When Ebola began killing people in the Monrovia suburb of Clara Town several months ago, some residents blamed vaccines.
One vaccinator in the town says mothers didn’t want her near their babies.
“They had a notion that when the people come to the hospital, we would inject them and kill them,” says vaccinator Che Che Richardson at the Clara Town Health Center, “because it was the hospital giving the people Ebola.”
Rumors like that, combined with the closing of many health facilities, have caused childhood vaccinations rates to plummet in Liberia.
Now thousands of children are vulnerable to potentially fatal diseases. The indirect effects of Ebola may prove more deadly than the virus itself.
In response, Richardson and other health care workers have been waging a campaign against misinformation as well as disease.
Vaccinators have gone out into the community with a simple message for moms, she says.

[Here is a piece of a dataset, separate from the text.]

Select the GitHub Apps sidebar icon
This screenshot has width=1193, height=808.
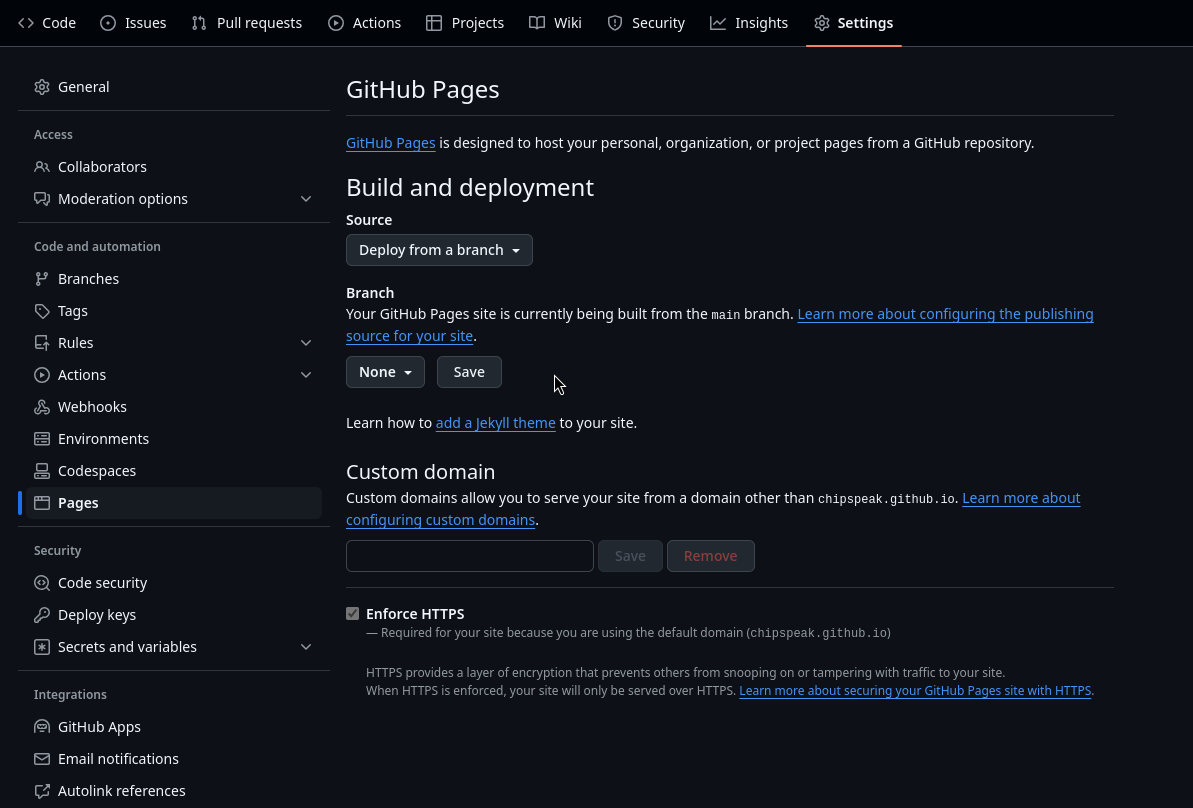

“We encourage them to bring their babies because we told them the longer they stay away it would not be good for the child,” Richardson says. “Let them bring their babies so that they can be able to fight against the sicknesses.”
There are a lot of those sicknesses in Liberia. Even before Ebola, more than 7 percent of children here died before reaching age 5.

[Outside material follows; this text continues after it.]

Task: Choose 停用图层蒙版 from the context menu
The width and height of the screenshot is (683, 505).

Many of these deaths are from preventable diseases, says Adolphus Clarke, who helps manage the government’s immunization program.
“It hurt me most if I saw a child coming down with measles,” he says. “Indeed it hurts me, it pains me.”
The numbers tell a tragic story. Before Ebola, 97 percent of babies were getting their routine vaccinations. Now the figure is 27 percent.
That almost certainly means more children will die, Clarke says.
“I wouldn’t be surprised if we see that we have the hepatitis outbreak because we know that they are susceptible,” he says. “The number is huge. So we are trying to act as fast as we can.”
It may not be fast enough.
There are already ominous reports from places hit hard by Ebola, says UNICEF’s Sheldon Yett. “We’ve already had cases of measles in Lofa country which was the original epicenter of the disease in Liberia,” he says. “So that’s already happening.”
Before Ebola arrived, Liberia was making huge progress in reducing childhood diseases.
“Now that progress is in tremendous risk of reversing,” Yett says. “That is to me one of the biggest tragedies. The great momentum we had going in one direction is at risk of going exactly in the opposite direction.”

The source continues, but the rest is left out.